TAREFA DADA A ▸ Reescreva tudo desde "Para solucionar a" até "saída da prisão." no trecho sobre o grupo Wagner, trocando "soldados" por "combatentes".

TRECHO DO DOCUMENTO ▸
───
Para solucionar a escassez de soldados disponíveis na Rússia para enviar à linha-de-frente da guerra na Ucrânia, o grupo mercenário Wagner parece estar fazendo uma oferta que espera ser irrecusável para criminosos condenados: um cartão de saída da prisão.
“Depois de seis meses (de guerra) você recebe um perdão, e não há opção de você voltar para a prisão”, disse um homem vestido com uniformes bege, dirigindo-se a uma multidão de presos russos sob um cartaz que dizia “Escolha a vida”. “Aqueles que chegam (na linha-de-frente) e dizem no primeiro dia que aquilo não é para eles levam um tiro”, acrescentou o homem.
A gravação, capturada em vídeo, apareceu na noite de segunda-feira, 12, em canais russos de Telegram, e o homem de uniforme que fez a oferta parece ser Yevgeni Prigozhin, o bilionário apelidado de “chef de Putin”, que também é o conhecido financiador do grupo Wagner.
Com o presidente russo, Vladimir Putin, se recusando a declarar um esforço de guerra nacional, temendo que tal medida seja politicamente prejudicial, o grupo Wagner tem desempenhado um papel cada vez mais importante e público na invasão da Ucrânia.
───
TAREFA DADA B ▸ Repita todos os registros abaixo linha por linha, sem mudar nada, mas deixe as imagens de fora.

DADOS GUARDADOS ▸
───
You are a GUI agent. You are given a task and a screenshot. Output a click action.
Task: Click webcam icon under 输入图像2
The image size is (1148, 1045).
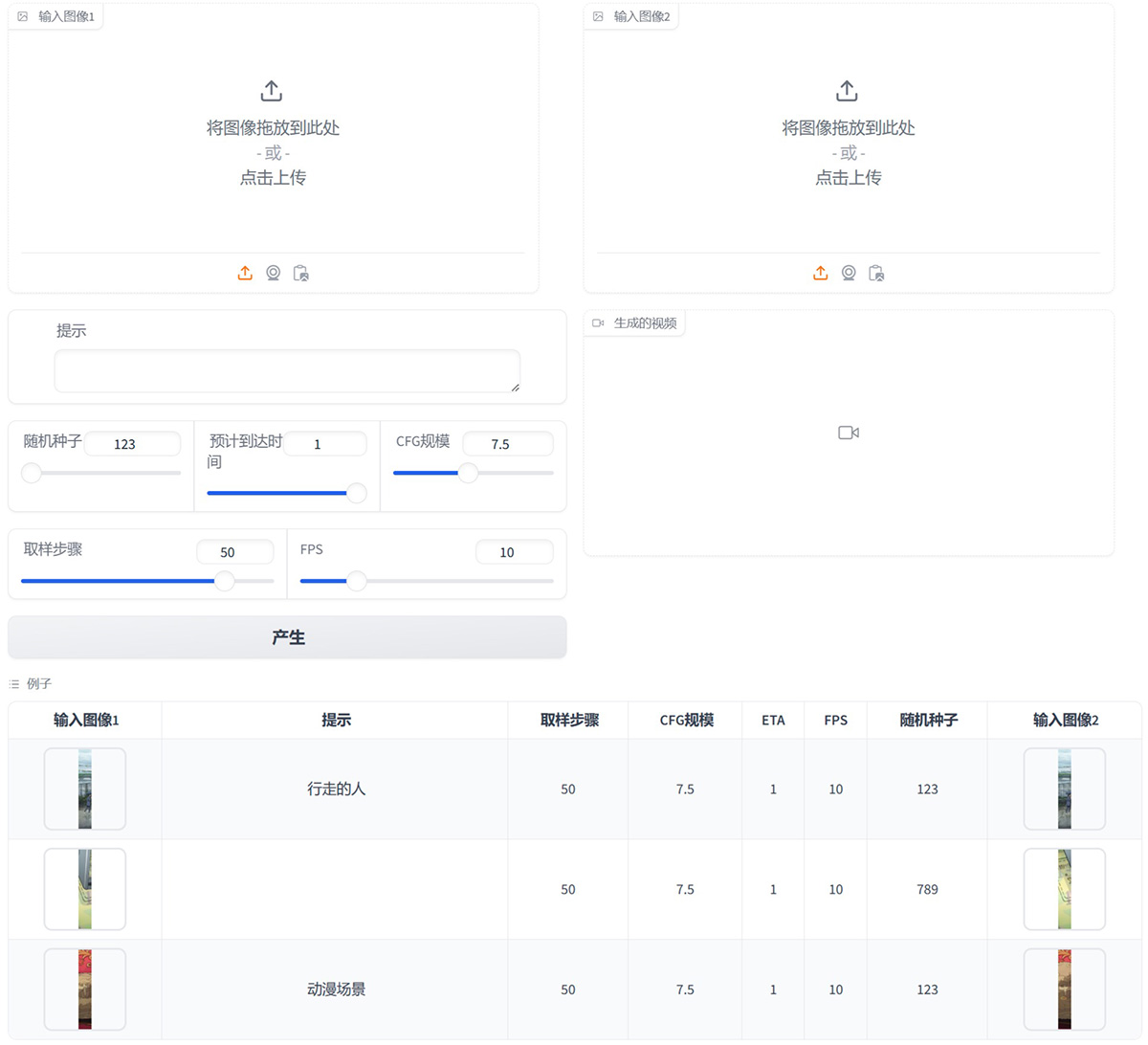tap(849, 273)
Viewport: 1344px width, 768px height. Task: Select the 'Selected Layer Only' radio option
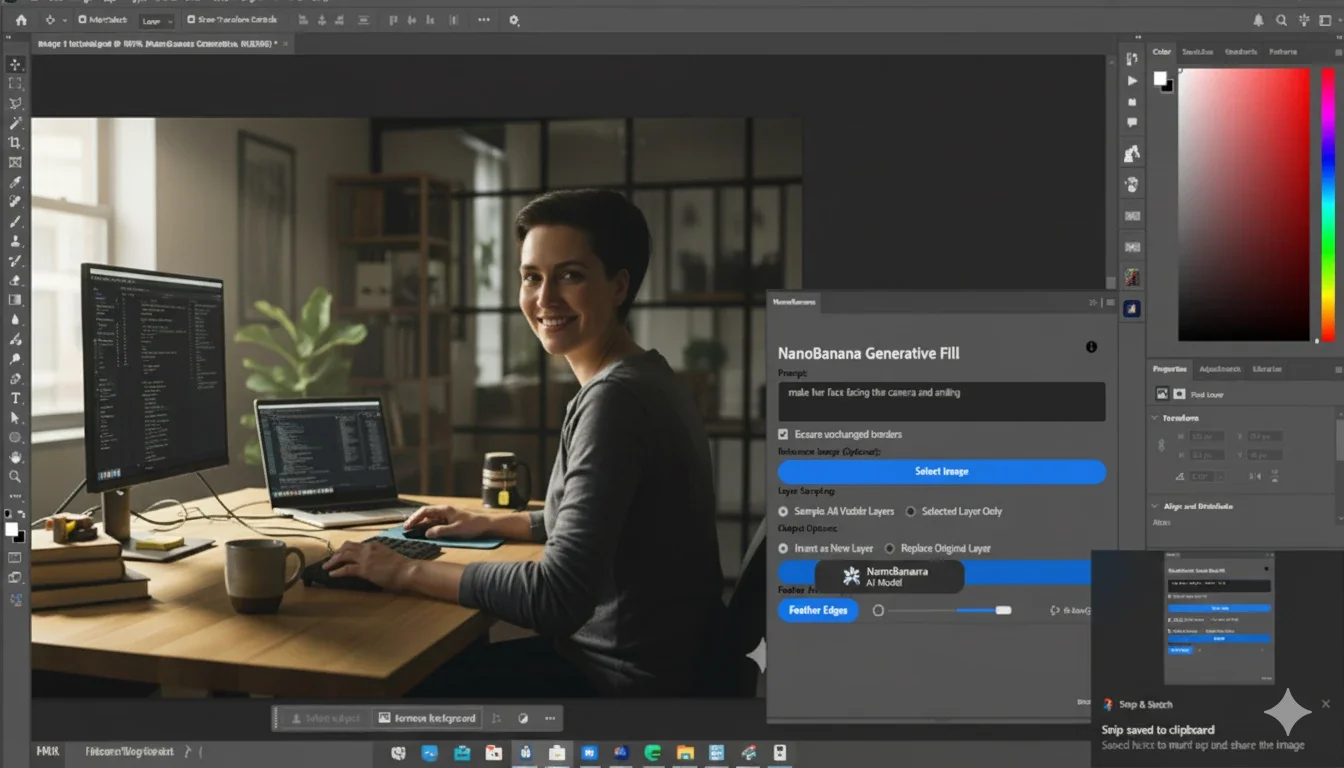910,511
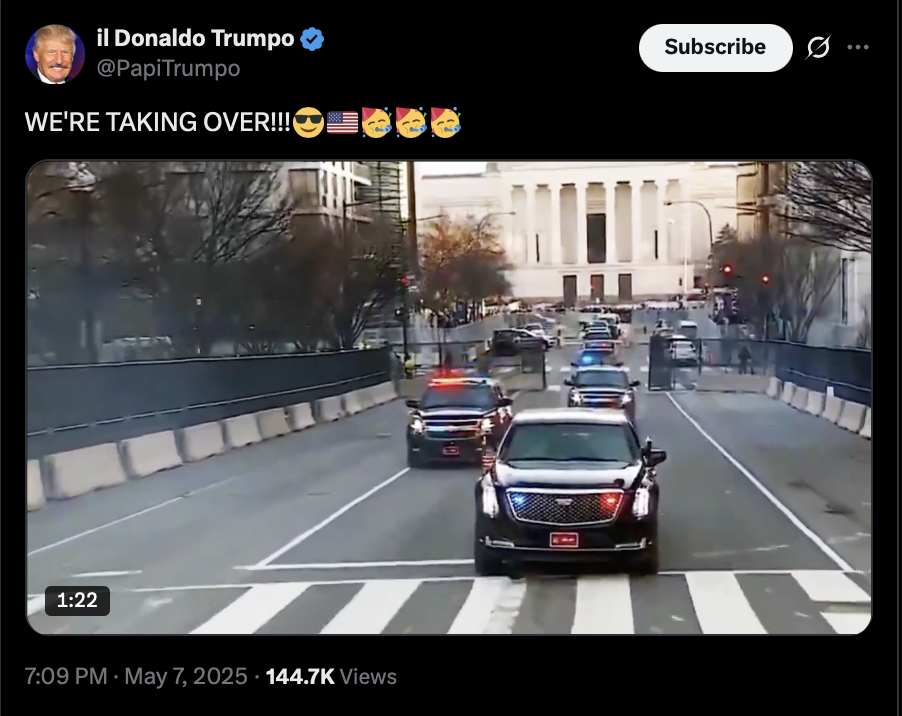This screenshot has width=902, height=716.
Task: Open the three-dot more options menu
Action: pyautogui.click(x=858, y=47)
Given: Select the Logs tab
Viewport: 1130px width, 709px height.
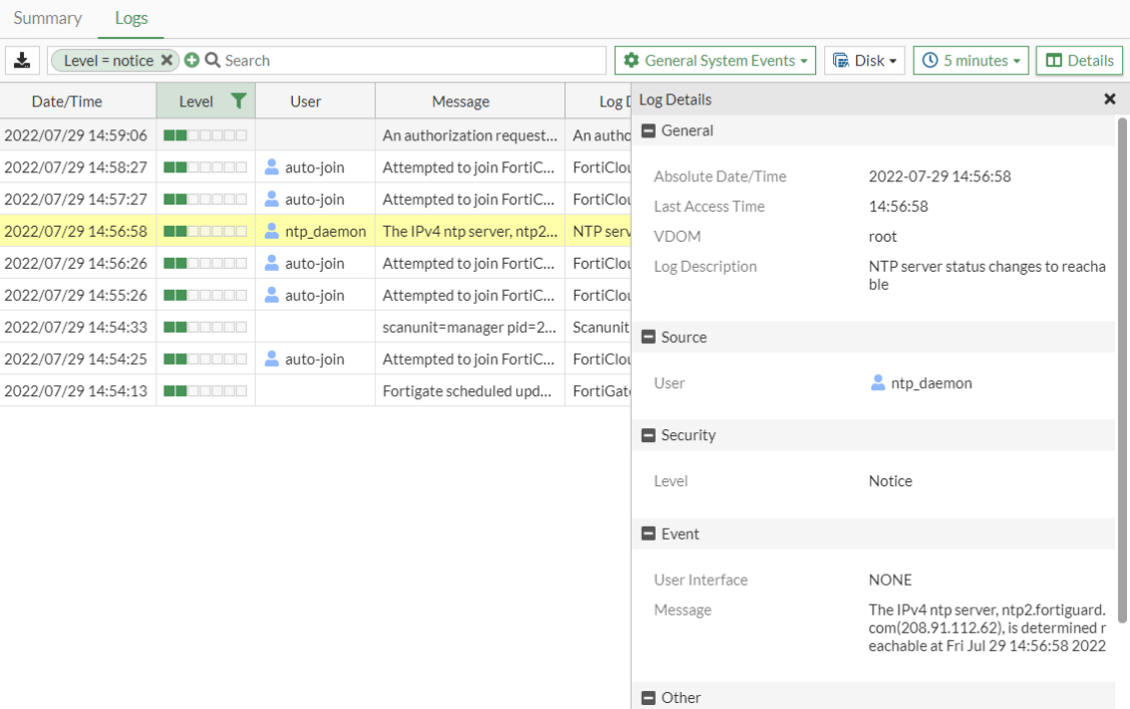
───
RESULTADO DA TAREFA A ▸
Para solucionar a escassez de combatentes disponíveis na Rússia para enviar à linha-de-frente da guerra na Ucrânia, o grupo mercenário Wagner parece estar fazendo uma oferta que espera ser irrecusável para criminosos condenados: um cartão de saída da prisão.

RESULTADO DA TAREFA B ▸
You are a GUI agent. You are given a task and a screenshot. Output a click action.
Task: Click webcam icon under 输入图像2
The image size is (1148, 1045).
tap(849, 273)
Viewport: 1344px width, 768px height. Task: Select the 'Selected Layer Only' radio option
910,511
This screenshot has width=902, height=716.
Task: Open the three-dot more options menu
Action: pyautogui.click(x=858, y=47)
Given: Select the Logs tab
Viewport: 1130px width, 709px height.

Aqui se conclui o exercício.